WORK ITEM: Quote every entry word for word.

[AVAILABLE DATA Boundary: Start]

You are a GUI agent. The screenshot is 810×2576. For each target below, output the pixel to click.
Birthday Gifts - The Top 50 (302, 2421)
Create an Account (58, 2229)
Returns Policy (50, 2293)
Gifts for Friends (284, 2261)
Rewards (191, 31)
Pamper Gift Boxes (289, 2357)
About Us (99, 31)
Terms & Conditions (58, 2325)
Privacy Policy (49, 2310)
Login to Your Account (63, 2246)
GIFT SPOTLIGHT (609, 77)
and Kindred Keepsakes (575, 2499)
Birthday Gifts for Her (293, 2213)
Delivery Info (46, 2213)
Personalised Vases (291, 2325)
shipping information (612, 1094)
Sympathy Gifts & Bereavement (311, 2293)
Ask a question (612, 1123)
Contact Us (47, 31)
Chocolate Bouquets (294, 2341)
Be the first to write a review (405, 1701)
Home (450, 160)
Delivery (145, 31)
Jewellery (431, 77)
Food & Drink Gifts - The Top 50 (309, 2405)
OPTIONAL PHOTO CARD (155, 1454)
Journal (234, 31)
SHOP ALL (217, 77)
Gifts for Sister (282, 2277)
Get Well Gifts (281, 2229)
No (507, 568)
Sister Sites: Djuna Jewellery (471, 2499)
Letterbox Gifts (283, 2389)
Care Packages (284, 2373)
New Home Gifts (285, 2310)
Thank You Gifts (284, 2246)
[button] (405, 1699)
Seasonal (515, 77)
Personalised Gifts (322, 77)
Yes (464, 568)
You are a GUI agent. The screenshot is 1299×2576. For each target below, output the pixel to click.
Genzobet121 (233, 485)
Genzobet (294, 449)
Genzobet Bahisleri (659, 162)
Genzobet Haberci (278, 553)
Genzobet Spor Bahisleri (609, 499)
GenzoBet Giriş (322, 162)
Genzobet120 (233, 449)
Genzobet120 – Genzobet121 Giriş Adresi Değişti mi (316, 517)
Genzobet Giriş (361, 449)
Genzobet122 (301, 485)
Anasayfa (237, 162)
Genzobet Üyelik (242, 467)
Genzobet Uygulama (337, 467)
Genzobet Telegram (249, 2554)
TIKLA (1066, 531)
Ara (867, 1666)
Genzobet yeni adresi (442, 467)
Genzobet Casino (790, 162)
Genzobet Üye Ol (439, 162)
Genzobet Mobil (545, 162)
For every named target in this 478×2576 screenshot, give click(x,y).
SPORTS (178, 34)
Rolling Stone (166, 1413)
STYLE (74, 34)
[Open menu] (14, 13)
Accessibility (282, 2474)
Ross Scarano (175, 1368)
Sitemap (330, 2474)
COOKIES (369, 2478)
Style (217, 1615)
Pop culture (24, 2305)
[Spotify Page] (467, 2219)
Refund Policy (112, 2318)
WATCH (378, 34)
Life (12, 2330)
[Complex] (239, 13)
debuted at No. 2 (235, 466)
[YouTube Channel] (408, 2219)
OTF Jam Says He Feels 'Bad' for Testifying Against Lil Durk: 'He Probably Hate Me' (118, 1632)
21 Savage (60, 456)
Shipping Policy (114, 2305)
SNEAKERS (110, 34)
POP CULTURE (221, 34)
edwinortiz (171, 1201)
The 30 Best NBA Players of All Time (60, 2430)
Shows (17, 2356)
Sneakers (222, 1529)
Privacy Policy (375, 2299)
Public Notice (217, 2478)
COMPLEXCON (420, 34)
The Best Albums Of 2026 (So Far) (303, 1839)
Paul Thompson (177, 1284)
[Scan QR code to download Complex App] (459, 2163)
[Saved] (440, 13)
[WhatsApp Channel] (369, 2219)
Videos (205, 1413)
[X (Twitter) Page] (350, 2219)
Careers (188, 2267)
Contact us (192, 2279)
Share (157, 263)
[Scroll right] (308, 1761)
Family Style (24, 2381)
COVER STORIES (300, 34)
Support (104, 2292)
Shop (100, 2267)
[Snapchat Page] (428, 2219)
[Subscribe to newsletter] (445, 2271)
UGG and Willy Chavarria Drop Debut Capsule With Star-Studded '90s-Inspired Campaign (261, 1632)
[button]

[AVAILABLE DATA Boundary: End]

TASK ANSWER:
You are a GUI agent. The screenshot is 810×2576. For each target below, output the pixel to click.
Birthday Gifts - The Top 50 (302, 2421)
Create an Account (58, 2229)
Returns Policy (50, 2293)
Gifts for Friends (284, 2261)
Rewards (191, 31)
Pamper Gift Boxes (289, 2357)
About Us (99, 31)
Terms & Conditions (58, 2325)
Privacy Policy (49, 2310)
Login to Your Account (63, 2246)
GIFT SPOTLIGHT (609, 77)
and Kindred Keepsakes (575, 2499)
Birthday Gifts for Her (293, 2213)
Delivery Info (46, 2213)
Personalised Vases (291, 2325)
shipping information (612, 1094)
Sympathy Gifts & Bereavement (311, 2293)
Ask a question (612, 1123)
Contact Us (47, 31)
Chocolate Bouquets (294, 2341)
Be the first to write a review (405, 1701)
Home (450, 160)
Delivery (145, 31)
Jewellery (431, 77)
Food & Drink Gifts - The Top 50 (309, 2405)
OPTIONAL PHOTO CARD (155, 1454)
Journal (234, 31)
SHOP ALL (217, 77)
Gifts for Sister (282, 2277)
Get Well Gifts (281, 2229)
No (507, 568)
Sister Sites: Djuna Jewellery (471, 2499)
Letterbox Gifts (283, 2389)
Care Packages (284, 2373)
New Home Gifts (285, 2310)
Thank You Gifts (284, 2246)
[button] (405, 1699)
Seasonal (515, 77)
Personalised Gifts (322, 77)
Yes (464, 568)
You are a GUI agent. The screenshot is 1299×2576. For each target below, output the pixel to click.
Genzobet121 (233, 485)
Genzobet (294, 449)
Genzobet Bahisleri (659, 162)
Genzobet Haberci (278, 553)
Genzobet Spor Bahisleri (609, 499)
GenzoBet Giriş (322, 162)
Genzobet120 (233, 449)
Genzobet120 – Genzobet121 Giriş Adresi Değişti mi (316, 517)
Genzobet Giriş (361, 449)
Genzobet122 (301, 485)
Anasayfa (237, 162)
Genzobet Üyelik (242, 467)
Genzobet Uygulama (337, 467)
Genzobet Telegram (249, 2554)
TIKLA (1066, 531)
Ara (867, 1666)
Genzobet yeni adresi (442, 467)
Genzobet Casino (790, 162)
Genzobet Üye Ol (439, 162)
Genzobet Mobil (545, 162)
For every named target in this 478×2576 screenshot, give click(x,y).
SPORTS (178, 34)
Rolling Stone (166, 1413)
STYLE (74, 34)
[Open menu] (14, 13)
Accessibility (282, 2474)
Ross Scarano (175, 1368)
Sitemap (330, 2474)
COOKIES (369, 2478)
Style (217, 1615)
Pop culture (24, 2305)
[Spotify Page] (467, 2219)
Refund Policy (112, 2318)
WATCH (378, 34)
Life (12, 2330)
[Complex] (239, 13)
debuted at No. 2 (235, 466)
[YouTube Channel] (408, 2219)
OTF Jam Says He Feels 'Bad' for Testifying Against Lil Durk: 'He Probably Hate Me' (118, 1632)
21 Savage (60, 456)
Shipping Policy (114, 2305)
SNEAKERS (110, 34)
POP CULTURE (221, 34)
edwinortiz (171, 1201)
The 30 Best NBA Players of All Time (60, 2430)
Shows (17, 2356)
Sneakers (222, 1529)
Privacy Policy (375, 2299)
Public Notice (217, 2478)
COMPLEXCON (420, 34)
The Best Albums Of 2026 (So Far) (303, 1839)
Paul Thompson (177, 1284)
[Scan QR code to download Complex App] (459, 2163)
[Saved] (440, 13)
[WhatsApp Channel] (369, 2219)
Videos (205, 1413)
[X (Twitter) Page] (350, 2219)
Careers (188, 2267)
Contact us (192, 2279)
Share (157, 263)
[Scroll right] (308, 1761)
Family Style (24, 2381)
COVER STORIES (300, 34)
Support (104, 2292)
Shop (100, 2267)
[Snapchat Page] (428, 2219)
[Subscribe to newsletter] (445, 2271)
UGG and Willy Chavarria Drop Debut Capsule With Star-Studded '90s-Inspired Campaign (261, 1632)
[button]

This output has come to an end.